* WORK REQUEST 1
Retype the passage on digital identity verification from "There are additional" up to and including "one's digital ID.", keeping every word and mark unchanged.
* WORK REQUEST 2
In the passage on digital identity verification, what example of additional personal information might extra authentication layers require a user to share?

======== PASSAGE PROVIDED ========

There are additional layers of authentication that can be added to help protect against the risks associated with simple username/password combinations but such additional layers will either involve sharing more personal information (such as a mobile phone number) or the use of additional authentication tokens which will vary from platform to platform and increase the administrative burden of managing one's digital ID.
A number of independent developers have proposed various types of single sign-on solutions which use, for example, blockchain technology to authenticate user identities and complete transactions whilst sharing minimal information with the transaction counterparty. In those scenarios, Party B does not find out information about Party A other than the minimum necessary to perform the transaction (which may simply be confirmation that something has been verified, rather than any detailed data relating to the counterparty). For example, Party B might receive verification that Party A is over 18 years old but no more information than that; this is achieved by Party A permitting Party B's platform to interrogate Party A's digital ID; Party B will not be told Party A's date of birth if the only condition that needs to be verified is that Party A's age is at least 18 years. Under older methods of age verification, Party A may have needed to produce a document that would show his/her date of birth, address, marital status etc. as a by-product of proving age. The proposition is that transactional security is enhanced for individuals and the compliance burden is minimised for businesses.

======== INFORMATION SUPPLIED ========

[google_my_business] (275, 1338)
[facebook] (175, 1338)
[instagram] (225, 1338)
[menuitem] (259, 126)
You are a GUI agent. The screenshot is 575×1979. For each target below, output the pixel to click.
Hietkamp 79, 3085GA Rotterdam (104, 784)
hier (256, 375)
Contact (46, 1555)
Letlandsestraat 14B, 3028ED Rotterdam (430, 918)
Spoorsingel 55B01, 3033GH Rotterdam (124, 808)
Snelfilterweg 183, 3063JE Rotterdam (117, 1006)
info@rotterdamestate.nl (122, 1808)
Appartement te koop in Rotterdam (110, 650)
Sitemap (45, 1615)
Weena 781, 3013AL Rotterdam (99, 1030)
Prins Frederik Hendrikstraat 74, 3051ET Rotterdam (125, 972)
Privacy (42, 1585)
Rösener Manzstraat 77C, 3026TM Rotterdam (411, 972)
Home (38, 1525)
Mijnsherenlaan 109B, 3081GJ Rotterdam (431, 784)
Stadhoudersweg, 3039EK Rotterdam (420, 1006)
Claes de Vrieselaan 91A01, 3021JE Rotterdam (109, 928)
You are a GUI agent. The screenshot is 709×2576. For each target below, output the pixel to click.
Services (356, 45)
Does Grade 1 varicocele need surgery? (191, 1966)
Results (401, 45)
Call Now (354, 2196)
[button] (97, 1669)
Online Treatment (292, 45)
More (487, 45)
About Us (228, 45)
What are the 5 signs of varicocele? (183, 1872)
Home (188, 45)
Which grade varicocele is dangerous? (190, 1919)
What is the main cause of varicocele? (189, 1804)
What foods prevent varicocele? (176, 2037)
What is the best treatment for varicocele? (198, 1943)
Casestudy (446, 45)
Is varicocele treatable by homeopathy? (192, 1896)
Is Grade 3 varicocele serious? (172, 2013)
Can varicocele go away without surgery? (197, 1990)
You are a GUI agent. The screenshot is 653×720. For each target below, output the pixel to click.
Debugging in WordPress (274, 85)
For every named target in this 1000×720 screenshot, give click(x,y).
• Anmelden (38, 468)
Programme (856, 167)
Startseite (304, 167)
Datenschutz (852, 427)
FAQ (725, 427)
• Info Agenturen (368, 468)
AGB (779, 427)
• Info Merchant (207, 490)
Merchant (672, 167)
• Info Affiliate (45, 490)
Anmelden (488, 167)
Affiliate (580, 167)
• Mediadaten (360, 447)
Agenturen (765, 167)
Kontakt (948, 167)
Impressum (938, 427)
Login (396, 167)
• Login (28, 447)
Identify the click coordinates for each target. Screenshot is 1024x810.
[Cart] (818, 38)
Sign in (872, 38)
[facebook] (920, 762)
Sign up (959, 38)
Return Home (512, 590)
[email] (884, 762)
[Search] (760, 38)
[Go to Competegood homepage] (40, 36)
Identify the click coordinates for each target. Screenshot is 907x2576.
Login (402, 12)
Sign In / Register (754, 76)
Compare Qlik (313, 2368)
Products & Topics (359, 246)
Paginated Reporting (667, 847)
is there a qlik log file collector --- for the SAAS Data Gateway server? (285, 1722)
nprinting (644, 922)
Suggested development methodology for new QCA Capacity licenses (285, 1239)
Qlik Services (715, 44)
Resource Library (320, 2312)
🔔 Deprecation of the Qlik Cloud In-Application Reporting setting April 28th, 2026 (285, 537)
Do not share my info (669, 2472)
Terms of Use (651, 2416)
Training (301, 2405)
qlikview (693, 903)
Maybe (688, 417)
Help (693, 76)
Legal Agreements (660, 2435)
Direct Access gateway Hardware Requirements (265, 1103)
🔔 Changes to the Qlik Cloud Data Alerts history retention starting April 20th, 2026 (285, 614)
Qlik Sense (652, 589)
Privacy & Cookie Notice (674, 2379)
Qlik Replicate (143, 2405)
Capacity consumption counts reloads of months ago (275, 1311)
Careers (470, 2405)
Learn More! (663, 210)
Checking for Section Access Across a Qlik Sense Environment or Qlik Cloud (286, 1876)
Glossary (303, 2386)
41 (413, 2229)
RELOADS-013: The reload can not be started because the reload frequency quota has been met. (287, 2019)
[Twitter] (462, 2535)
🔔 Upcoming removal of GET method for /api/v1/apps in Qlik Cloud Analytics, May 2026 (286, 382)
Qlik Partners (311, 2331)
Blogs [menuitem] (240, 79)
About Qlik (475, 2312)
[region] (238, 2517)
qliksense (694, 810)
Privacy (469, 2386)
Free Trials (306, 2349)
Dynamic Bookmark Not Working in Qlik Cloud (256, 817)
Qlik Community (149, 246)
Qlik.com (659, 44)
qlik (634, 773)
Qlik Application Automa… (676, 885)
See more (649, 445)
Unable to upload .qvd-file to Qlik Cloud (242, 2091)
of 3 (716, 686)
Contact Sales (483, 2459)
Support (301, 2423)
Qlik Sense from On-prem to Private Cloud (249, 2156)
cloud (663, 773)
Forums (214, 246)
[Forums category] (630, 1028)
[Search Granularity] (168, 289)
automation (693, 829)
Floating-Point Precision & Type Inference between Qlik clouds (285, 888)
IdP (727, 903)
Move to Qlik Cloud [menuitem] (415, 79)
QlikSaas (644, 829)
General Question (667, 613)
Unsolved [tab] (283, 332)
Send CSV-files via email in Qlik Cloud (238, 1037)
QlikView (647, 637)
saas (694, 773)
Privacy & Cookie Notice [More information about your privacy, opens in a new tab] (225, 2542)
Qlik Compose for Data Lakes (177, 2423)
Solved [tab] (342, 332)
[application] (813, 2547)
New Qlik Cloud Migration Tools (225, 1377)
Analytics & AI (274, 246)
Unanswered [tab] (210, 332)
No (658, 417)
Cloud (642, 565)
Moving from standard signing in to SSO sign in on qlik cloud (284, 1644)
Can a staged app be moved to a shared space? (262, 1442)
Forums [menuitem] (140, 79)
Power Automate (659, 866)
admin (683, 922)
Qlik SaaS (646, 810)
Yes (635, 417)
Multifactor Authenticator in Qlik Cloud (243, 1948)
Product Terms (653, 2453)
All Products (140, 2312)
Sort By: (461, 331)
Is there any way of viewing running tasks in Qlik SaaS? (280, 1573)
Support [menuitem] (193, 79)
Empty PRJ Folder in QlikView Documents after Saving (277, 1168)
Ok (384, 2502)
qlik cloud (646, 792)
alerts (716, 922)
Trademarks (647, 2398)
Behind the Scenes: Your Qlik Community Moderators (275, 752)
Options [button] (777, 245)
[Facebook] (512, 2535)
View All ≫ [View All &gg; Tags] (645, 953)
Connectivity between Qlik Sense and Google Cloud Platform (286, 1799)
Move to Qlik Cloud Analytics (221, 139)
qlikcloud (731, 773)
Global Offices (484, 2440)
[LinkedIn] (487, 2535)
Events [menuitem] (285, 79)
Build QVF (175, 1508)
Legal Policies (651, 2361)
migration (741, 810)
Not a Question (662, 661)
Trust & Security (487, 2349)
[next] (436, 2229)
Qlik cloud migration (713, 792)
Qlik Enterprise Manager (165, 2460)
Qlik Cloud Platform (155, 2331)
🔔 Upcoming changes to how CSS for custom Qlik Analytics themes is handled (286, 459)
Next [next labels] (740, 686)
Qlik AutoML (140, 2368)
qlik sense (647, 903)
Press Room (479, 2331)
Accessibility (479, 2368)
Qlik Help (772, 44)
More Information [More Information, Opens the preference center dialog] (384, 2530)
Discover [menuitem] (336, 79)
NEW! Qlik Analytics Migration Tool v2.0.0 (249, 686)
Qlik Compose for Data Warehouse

========

* FINAL ANSWER 1
There are additional layers of authentication that can be added to help protect against the risks associated with simple username/password combinations but such additional layers will either involve sharing more personal information (such as a mobile phone number) or the use of additional authentication tokens which will vary from platform to platform and increase the administrative burden of managing one's digital ID.

* FINAL ANSWER 2
A mobile phone number.